To share information on projects and get feedback from Maine residents, the state Department of Transportation has begun using a system of virtual, on-demand meetings.

While the COVID-19 pandemic — which for a year has reshaped how government, business and education are delivered in Maine and elsewhere — has been the driving force in the wider use of technology for virtual learning and working, transportation officials say they will continue to use it when the pandemic ends.

“Even pre-pandemic, we were looking at working on virtual public involvement,” said Scott Rollins, a project manager in the Bridge Division at the Maine Department of Transportation who has also worked on virtual public involvement.

Like state transportation departments across the country, the Maine DOT first started exploring the use of virtual public involvement in 2018, stemming from a Federal Highway Administration initiative.

Public meetings can be a challenge for both the department and state residents.
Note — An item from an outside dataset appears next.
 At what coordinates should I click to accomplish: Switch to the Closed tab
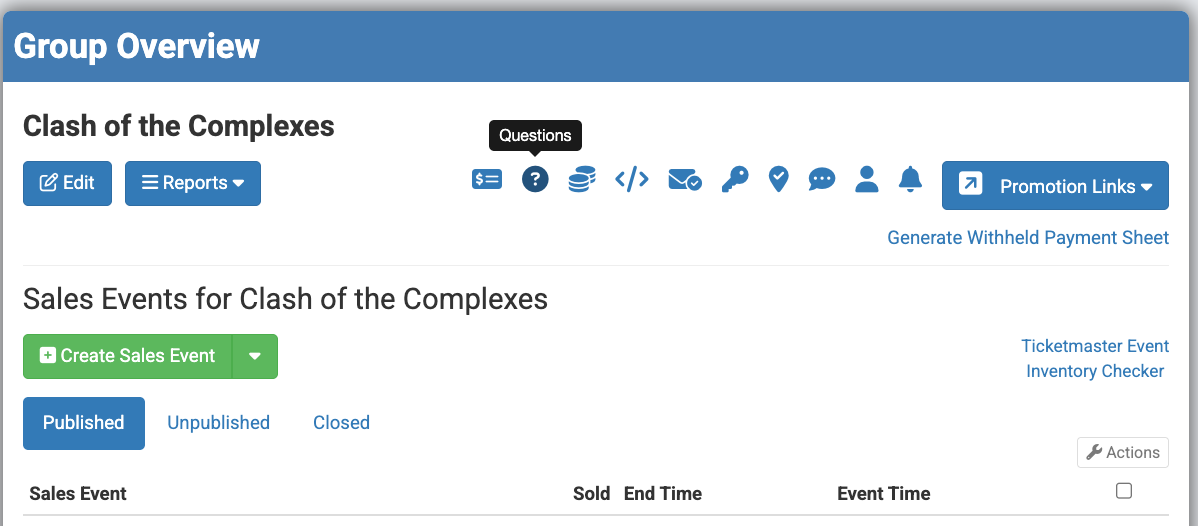(x=341, y=423)
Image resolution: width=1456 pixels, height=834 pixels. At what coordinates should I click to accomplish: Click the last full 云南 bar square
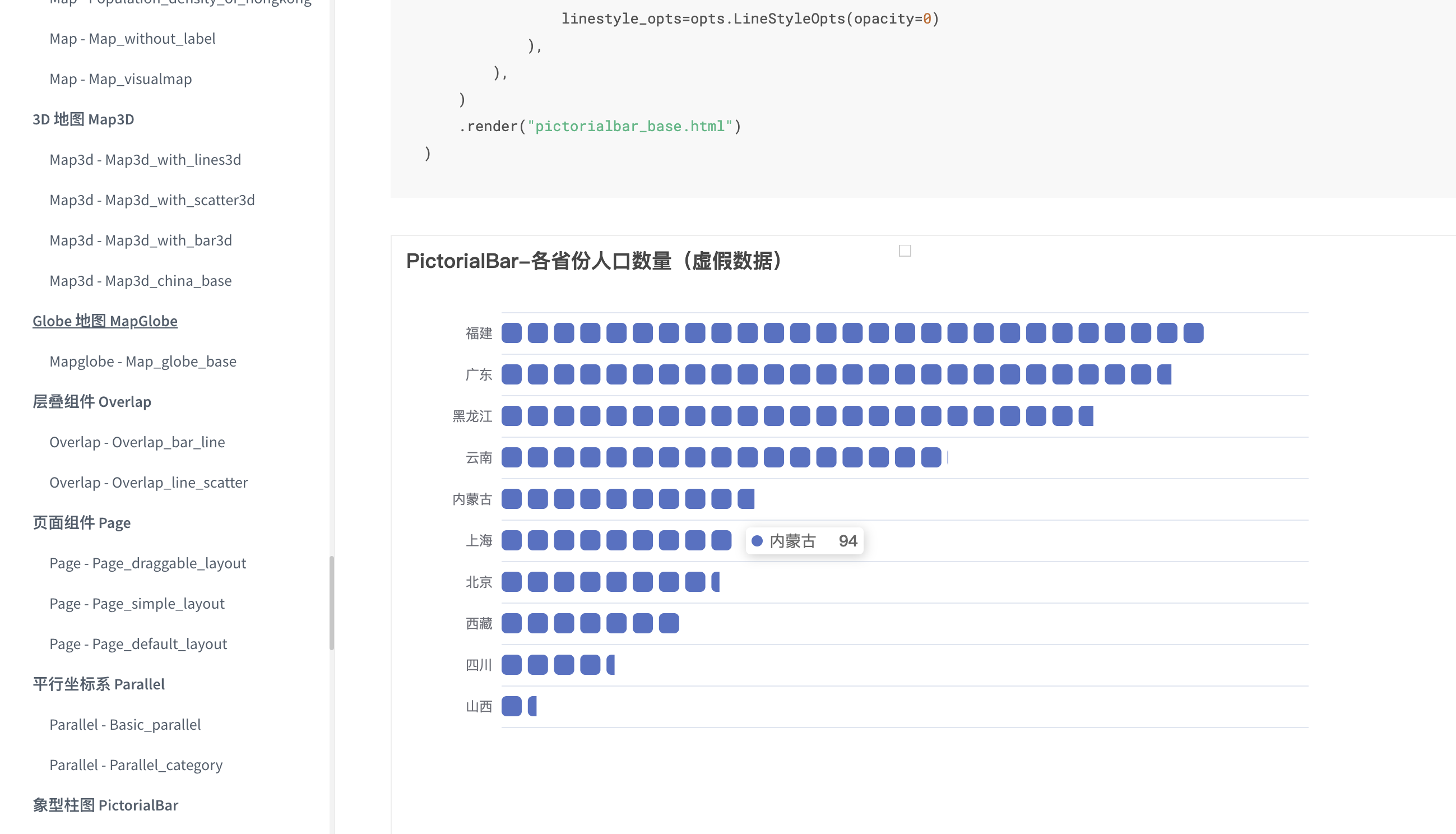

They are often held in the evening, when people have conflicts with family activities or when they do not like to drive. And it means the department is paying travel expenses for its staff to attend.

Early efforts were online surveys, providing information on the department’s website and forays into social media.

Over the life of a project, typically two public meetings are held. The first is a preliminary meeting, to provide general information and collect feedback to help in the initial design. After that, a second public meeting allows officials to discuss the feedback and how it might have changed the project design.

“We find that we have to have that help to get a good project,” Rollins said. “It really helps us make better decisions.”

After the global coronavirus pandemic was declared in March 2020, it was clear in-person meetings could not happen. Instead, department officials worked to have the first virtual, on-demand meeting in June.

“We utilize some stuff that other states have developed,” Rollins said, “but the we also made it our own.”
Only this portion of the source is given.